Search This Blog

Saturday, 20 February 2021

Ansible Error Handling in Playbooks

When Ansible receives a non-zero return code from a command or a failure from a module, by default it stops executing on that host and continues on other hosts. However, in some circumstances you may want different behavior. Sometimes a non-zero return code indicates success. Sometimes you want a failure on one host to stop execution on all hosts. Ansible provides tools and settings to handle these situations and help you get the behavior, output, and reporting you want.

Ignoring failed commands

By default Ansible stops executing tasks on a host when a task fails on that host. You can use ignore_errors to continue on in spite of the failure:

- name: Do not count this as a failure
  ansible.builtin.command: /bin/false
  ignore_errors: yes

The ignore_errors directive only works when the task is able to run and returns a value of ‘failed’. It does not make Ansible ignore undefined variable errors, connection failures, execution issues (for example, missing packages), or syntax errors.

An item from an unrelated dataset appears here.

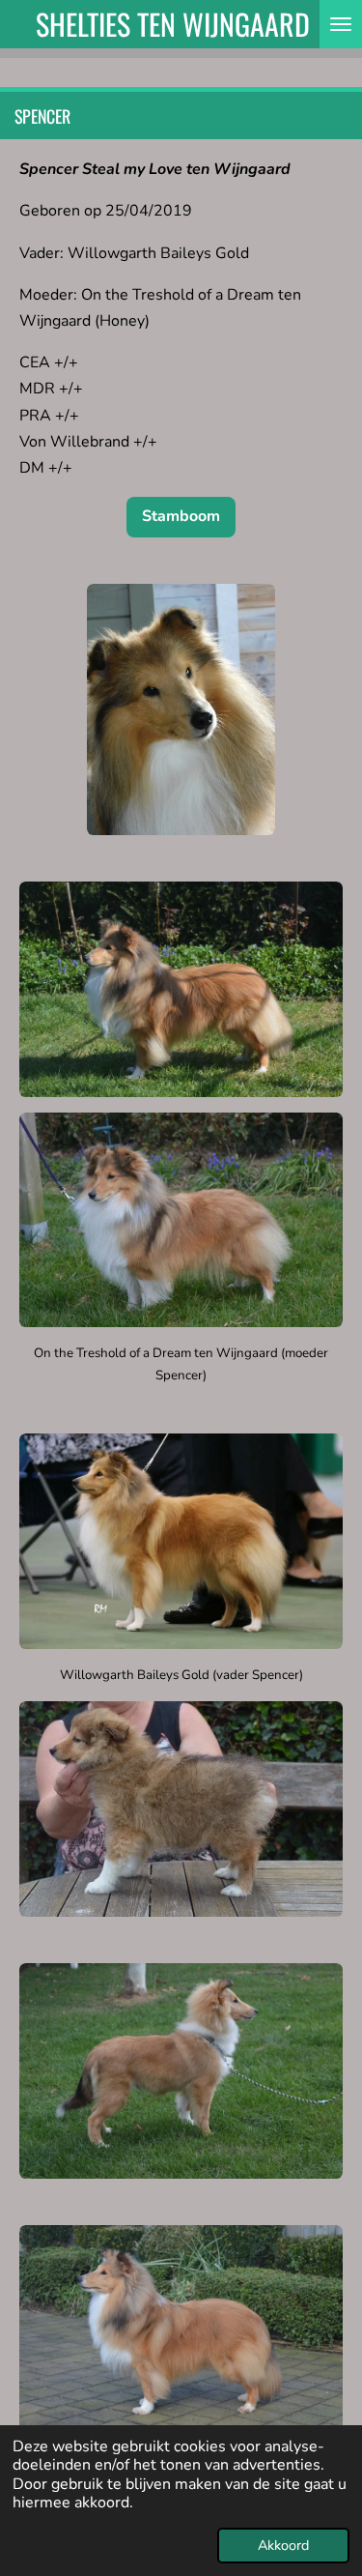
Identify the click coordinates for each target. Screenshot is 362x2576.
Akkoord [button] (283, 2545)
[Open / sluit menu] (341, 24)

Ignoring unreachable host errors

You can ignore a task failure due to the host instance being ‘UNREACHABLE’ with the ignore_unreachable keyword. Ansible ignores the task errors, but continues to execute future tasks against the unreachable host. For example, at the task level:

- name: This executes, fails, and the failure is ignored
  ansible.builtin.command: /bin/true
  ignore_unreachable: yes

- name: This executes, fails, and ends the play for this host
  ansible.builtin.command: /bin/true

And at the playbook level:

- hosts: all
  ignore_unreachable: yes
  tasks:
  - name: This executes, fails, and the failure is ignored
    ansible.builtin.command: /bin/true

  - name: This executes, fails, and ends the play for this host
    ansible.builtin.command: /bin/true
    ignore_unreachable: no

Resetting unreachable hosts

If Ansible cannot connect to a host, it marks that host as ‘UNREACHABLE’ and removes it from the list of active hosts for the run. You can use meta: clear_host_errors to reactivate all hosts, so subsequent tasks can try to reach them again.

Handlers and failure

Ansible runs handlers at the end of each play. If a task notifies a handler but another task fails later in the play, by default the handler does not run on that host, which may leave the host in an unexpected state. For example, a task could update a configuration file and notify a handler to restart some service. If a task later in the same play fails, the configuration file might be changed but the service will not be restarted.
You can change this behavior with the --force-handlers command-line option, by including force_handlers: True in a play, or by adding force_handlers = True to ansible.cfg. When handlers are forced, Ansible will run all notified handlers on all hosts, even hosts with failed tasks. (Note that certain errors could still prevent the handler from running, such as a host becoming unreachable.)

Defining failure

Ansible lets you define what “failure” means in each task using the failed_when conditional. As with all conditionals in Ansible, lists of multiple failed_when conditions are joined with an implicit and, meaning the task only fails when all conditions are met. If you want to trigger a failure when any of the conditions is met, you must define the conditions in a string with an explicit or operator.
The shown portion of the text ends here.